Release DetailsLABEL Regain
RELEASED ON 10/1/2007
posted on 2/2008 By:
Despite the fact that these French dudes have been around since the early '80s, I knew absolutely nothing about Nightmare prior to listening to Genetic Disorder. While I am hardly an encyclopedia of metal know-how, I do possess an unhealthy curiosity for heavy music, so when I found out how long the band had been around I almost shat my pants in disappointment. What the hell was wrong with me, I thought. Turns out very little is wrong with me, though. Nightmare are no legends. They released two albums in two years ('84 and '85) and called it quits before reforming in the late '90s. Tragically, the original singer passed away and drummer Joe Amore took over on vocals. Skip three full-lengths later and we find ourselves staring at the predictably illustrated Genetic Disorder, another enjoyable disc that will probably lose its luster come Spring.
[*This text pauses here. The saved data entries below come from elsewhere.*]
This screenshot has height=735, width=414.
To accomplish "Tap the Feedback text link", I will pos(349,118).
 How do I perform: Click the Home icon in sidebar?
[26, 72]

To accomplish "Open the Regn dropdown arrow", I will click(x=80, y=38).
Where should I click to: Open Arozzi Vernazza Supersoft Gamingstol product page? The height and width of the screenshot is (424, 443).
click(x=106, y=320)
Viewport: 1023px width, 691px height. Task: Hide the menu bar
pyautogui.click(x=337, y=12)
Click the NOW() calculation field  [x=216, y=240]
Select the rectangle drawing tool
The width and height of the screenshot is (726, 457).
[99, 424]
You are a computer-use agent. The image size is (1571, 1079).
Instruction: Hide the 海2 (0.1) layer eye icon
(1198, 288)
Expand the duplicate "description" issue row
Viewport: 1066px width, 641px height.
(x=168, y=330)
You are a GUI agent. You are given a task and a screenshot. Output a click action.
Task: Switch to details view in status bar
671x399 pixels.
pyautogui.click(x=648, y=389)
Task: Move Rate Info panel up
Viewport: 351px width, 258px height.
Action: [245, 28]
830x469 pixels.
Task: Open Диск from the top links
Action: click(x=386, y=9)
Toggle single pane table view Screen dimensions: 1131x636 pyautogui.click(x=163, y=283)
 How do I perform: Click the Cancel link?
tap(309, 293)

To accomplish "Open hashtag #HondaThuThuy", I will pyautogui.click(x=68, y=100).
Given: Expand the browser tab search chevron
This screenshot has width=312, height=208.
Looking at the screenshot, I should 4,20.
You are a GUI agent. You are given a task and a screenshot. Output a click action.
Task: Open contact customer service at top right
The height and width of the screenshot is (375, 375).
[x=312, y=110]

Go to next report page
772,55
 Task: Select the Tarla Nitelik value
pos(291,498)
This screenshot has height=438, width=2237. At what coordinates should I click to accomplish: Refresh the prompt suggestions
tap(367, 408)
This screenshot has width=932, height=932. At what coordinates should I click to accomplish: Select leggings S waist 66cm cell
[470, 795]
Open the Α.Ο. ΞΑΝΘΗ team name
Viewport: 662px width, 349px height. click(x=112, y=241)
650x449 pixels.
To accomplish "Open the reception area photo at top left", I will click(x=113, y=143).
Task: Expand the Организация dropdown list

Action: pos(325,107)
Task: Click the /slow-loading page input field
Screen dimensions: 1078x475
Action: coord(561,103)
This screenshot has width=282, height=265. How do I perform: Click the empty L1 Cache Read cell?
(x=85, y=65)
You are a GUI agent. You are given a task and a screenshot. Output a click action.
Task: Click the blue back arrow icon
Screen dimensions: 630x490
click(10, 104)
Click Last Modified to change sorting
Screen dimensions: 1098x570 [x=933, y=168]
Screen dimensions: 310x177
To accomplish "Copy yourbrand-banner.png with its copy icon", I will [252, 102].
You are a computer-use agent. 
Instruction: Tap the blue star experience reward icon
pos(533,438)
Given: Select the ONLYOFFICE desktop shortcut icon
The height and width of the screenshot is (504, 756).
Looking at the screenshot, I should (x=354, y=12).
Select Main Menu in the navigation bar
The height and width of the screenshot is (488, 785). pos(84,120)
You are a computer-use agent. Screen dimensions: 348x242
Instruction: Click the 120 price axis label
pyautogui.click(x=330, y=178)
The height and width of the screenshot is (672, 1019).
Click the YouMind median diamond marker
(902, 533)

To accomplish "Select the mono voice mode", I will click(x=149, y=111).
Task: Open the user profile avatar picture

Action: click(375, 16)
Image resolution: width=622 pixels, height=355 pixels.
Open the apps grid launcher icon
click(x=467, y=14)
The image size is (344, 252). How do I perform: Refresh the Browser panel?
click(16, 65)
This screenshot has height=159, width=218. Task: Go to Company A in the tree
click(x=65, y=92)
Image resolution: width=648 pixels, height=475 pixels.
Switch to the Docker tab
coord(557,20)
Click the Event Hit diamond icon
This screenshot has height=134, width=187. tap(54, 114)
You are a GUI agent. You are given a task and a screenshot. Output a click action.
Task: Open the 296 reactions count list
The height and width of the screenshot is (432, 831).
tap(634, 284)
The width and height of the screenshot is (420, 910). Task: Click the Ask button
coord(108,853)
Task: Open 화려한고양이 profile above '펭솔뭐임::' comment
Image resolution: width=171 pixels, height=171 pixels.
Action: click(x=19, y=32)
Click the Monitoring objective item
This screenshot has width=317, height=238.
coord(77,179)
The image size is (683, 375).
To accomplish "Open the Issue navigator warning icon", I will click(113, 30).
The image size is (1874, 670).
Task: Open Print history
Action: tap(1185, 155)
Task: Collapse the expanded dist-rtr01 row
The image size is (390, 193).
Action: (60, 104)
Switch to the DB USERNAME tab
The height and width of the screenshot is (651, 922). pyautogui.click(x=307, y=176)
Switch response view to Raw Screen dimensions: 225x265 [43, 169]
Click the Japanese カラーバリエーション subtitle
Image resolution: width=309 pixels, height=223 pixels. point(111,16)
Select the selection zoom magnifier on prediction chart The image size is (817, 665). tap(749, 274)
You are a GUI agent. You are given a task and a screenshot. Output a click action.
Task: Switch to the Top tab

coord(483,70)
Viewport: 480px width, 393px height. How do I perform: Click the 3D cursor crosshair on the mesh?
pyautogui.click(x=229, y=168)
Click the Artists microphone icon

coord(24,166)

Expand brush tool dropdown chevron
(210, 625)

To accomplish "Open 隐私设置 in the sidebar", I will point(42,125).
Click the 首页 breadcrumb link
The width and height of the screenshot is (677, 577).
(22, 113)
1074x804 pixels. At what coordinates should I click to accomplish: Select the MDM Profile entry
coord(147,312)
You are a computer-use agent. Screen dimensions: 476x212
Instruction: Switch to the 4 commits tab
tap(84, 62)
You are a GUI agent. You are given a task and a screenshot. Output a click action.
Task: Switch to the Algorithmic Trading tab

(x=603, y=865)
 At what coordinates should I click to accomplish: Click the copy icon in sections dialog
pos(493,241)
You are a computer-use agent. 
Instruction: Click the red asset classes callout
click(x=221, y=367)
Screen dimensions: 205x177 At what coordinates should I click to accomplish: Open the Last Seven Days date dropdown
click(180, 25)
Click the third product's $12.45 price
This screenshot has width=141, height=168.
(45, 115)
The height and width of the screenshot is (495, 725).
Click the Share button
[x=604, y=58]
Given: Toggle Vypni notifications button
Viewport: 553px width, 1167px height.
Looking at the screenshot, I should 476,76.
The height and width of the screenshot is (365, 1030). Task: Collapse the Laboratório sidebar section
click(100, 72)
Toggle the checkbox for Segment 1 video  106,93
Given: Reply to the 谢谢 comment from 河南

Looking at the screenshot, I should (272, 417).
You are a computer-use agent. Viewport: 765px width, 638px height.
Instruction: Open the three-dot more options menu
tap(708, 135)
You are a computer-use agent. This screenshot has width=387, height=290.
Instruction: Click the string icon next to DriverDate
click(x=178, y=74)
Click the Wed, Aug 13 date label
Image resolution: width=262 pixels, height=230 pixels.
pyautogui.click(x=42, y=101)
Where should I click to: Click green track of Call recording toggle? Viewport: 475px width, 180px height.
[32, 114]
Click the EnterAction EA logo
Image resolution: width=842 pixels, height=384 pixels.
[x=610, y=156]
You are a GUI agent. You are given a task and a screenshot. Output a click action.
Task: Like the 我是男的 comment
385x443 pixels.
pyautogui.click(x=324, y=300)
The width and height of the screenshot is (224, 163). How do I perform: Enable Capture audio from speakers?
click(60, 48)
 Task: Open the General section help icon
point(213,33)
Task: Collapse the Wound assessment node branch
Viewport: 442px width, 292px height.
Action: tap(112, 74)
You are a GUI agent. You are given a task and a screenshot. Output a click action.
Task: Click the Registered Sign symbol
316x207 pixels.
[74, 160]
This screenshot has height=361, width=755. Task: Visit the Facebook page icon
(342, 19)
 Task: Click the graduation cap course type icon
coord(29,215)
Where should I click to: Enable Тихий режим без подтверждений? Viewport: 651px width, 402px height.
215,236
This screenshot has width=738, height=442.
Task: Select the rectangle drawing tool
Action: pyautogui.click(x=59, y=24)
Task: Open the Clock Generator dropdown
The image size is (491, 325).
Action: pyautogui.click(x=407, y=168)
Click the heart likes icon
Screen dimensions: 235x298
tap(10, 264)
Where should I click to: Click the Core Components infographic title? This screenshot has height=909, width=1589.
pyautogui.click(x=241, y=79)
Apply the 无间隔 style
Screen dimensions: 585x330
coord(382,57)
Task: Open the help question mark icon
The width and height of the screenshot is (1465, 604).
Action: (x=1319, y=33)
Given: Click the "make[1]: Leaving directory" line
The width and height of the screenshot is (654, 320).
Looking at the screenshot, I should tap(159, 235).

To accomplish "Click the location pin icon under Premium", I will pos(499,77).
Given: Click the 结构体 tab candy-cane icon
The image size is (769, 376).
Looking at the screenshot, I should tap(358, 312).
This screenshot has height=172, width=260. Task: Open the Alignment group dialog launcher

Genetic Disorder's charm is immediate. Amore is actually a hell of a vocalist. Considering the fact that he wasn't the band's original frontman, it's pretty friggin' impressive that he's got these kinds of lungs. He's gravelly, and there's an element of age in his voice (probably because he IS getting older, or more "mature" as us kind folk like to say). It works for him! I'll say this, if life ever takes me to Grenoble, France and I spot this guy sipping a cup of coffee at the corner cafe, I'd be the last person to interrupt his peaceful afternoon. This Frenchman don't play. That said, though, as gravelly as he can get he's got some range, too. He hits some high notes here and there. Thankfully, he knows his limits and keeps it to a minimum, but they're certainly there. "Conspiracy" is a good example of him understanding his strong points. It's all gravy when he hits that chorus.
Another endearing quality is the traditional feel of the album. You can't call this a "power metal" album in the modern sense, and anyone who does is a fool. A damned fool, in fact. That kick in your teeth vibe is written all over this damn thing, and it's undeniably infectious. They take what Messiah's Kiss or even Seven Witches seem to try to do but actually do it, if you can imagine that. Bridging the gap between the unbridled charm of good old mid-80s power and the not-so-subtle crunch of modern metal, Nightmare channel an almost ageless spirit. I say almost because I know that as good as some of the songs are here, I'll forget about the album given a few months. I'll be sitting on the john humming the charge of "Queen of Love & Pain," not knowing what the hell it is that just crawled in the noggin. Therein lies the problem. Genetic Disorder is good but not great, and that's just not good enough to make a lasting impression.